The Play It My Way method of edited video streaming doesn’t sell you movies or stream them to you. Instead it is a plugin or app that interacts with your own Netflix program or YouTube page. The app skips, blanks the screen or mutes the volume as you watch a video in the streaming service you’re used to.

What I’m interested in, however, isn’t so much the technology — but the Mormon aspect. More specifically: can you be ok with paying somebody to do something you would never do yourself? Is there a technology solution for those who aren’t?

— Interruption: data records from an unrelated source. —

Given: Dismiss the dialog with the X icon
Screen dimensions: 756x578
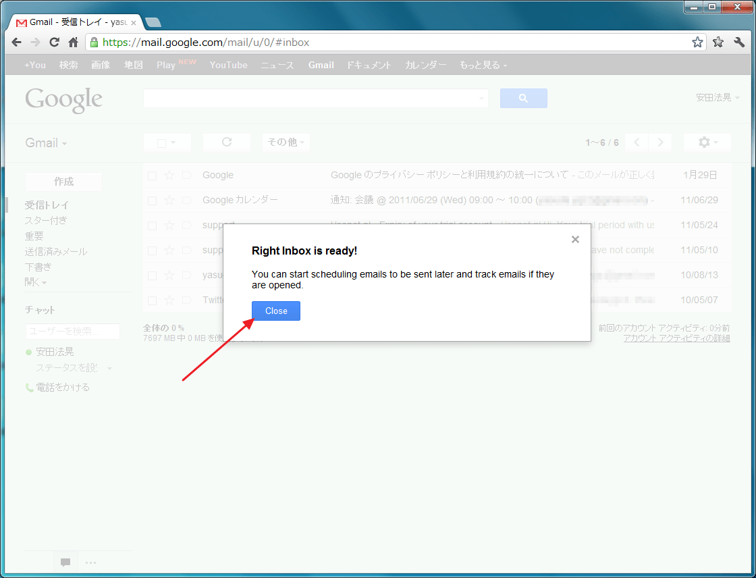Looking at the screenshot, I should tap(575, 239).
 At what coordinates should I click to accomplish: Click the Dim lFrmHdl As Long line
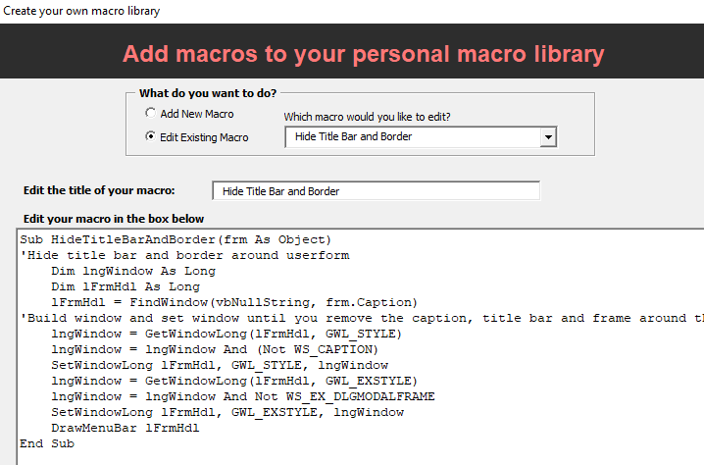tap(126, 286)
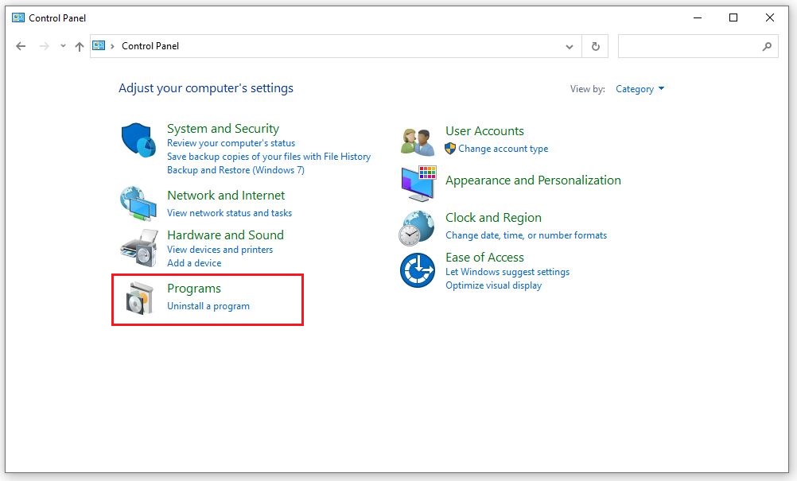The width and height of the screenshot is (797, 481).
Task: Open Clock and Region clock icon
Action: click(415, 227)
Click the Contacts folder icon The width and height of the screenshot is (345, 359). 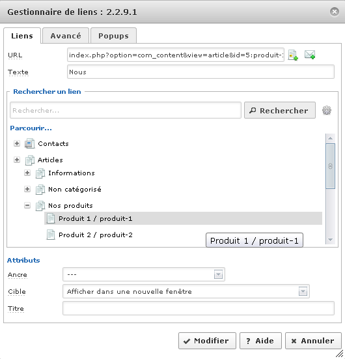pos(30,143)
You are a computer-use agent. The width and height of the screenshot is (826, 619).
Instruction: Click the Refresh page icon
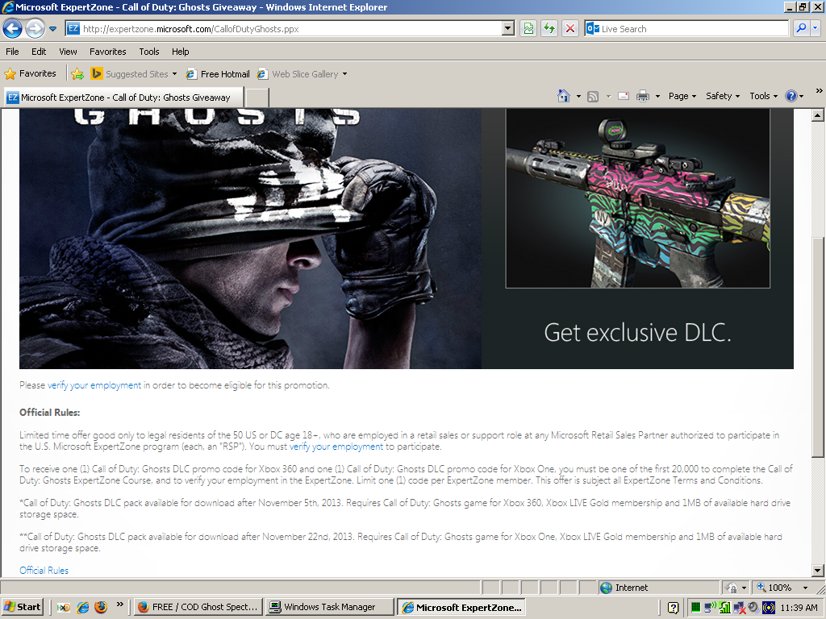(x=549, y=29)

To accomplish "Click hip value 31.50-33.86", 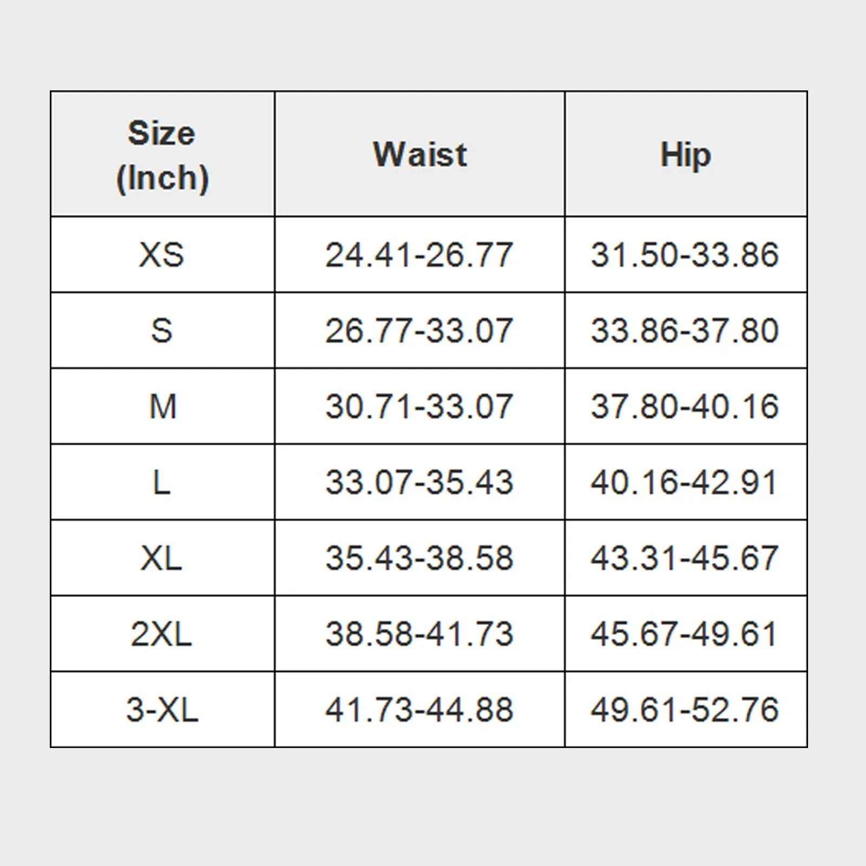I will [686, 254].
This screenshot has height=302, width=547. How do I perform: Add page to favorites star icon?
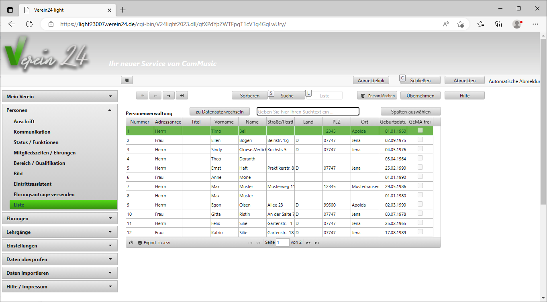tap(460, 24)
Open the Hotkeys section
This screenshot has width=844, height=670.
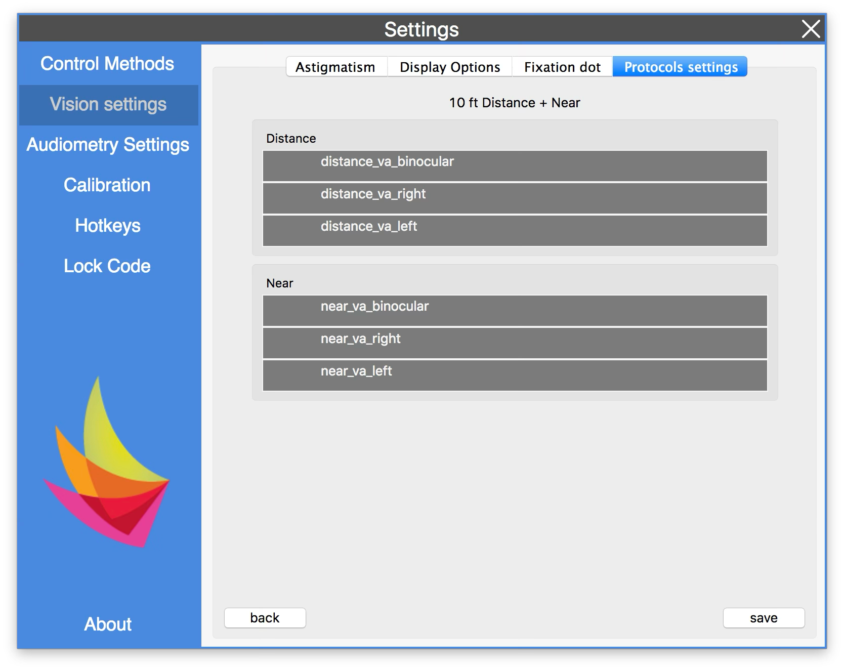(x=108, y=226)
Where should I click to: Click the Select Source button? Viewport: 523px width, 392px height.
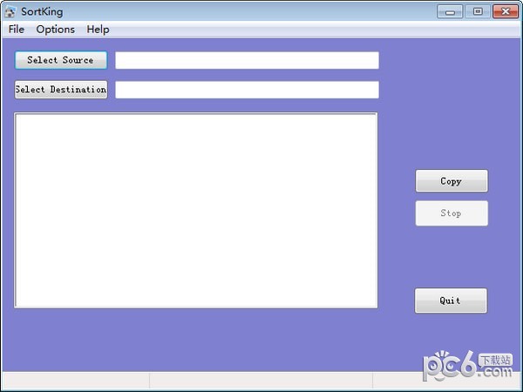[x=61, y=60]
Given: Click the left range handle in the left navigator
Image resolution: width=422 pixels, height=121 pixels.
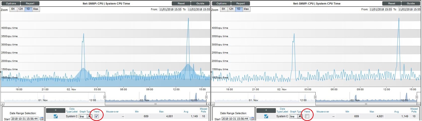Looking at the screenshot, I should click(x=105, y=97).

Movies, Mormons and Morality

Video editing services have a long history with Utah and Mormonism. VidAngel founder, Neal Harmon, is a Mormon. VidAngel, CleanFlix, and many other editing services are based in Utah. And a huge portion of the target market for this service is Mormons.

Heck, (see what I did there?) if you want to see VidAngel ads on Facebook, just indicate you are a Mormon. Ads promoting the service and defending its legality will bombard you.

But, as a practicing Mormon myself, I have to wonder: Is it really ok to outsource my morality?

In other words: why would it be ok to pay somebody to view the things I find morally objectionable?

The common argument is, of course, “well they were going to watch it anyway.” And I get that. But do their intentions make my actions justified? Sure, they were “going” to watch it anyway, but now they must watch it.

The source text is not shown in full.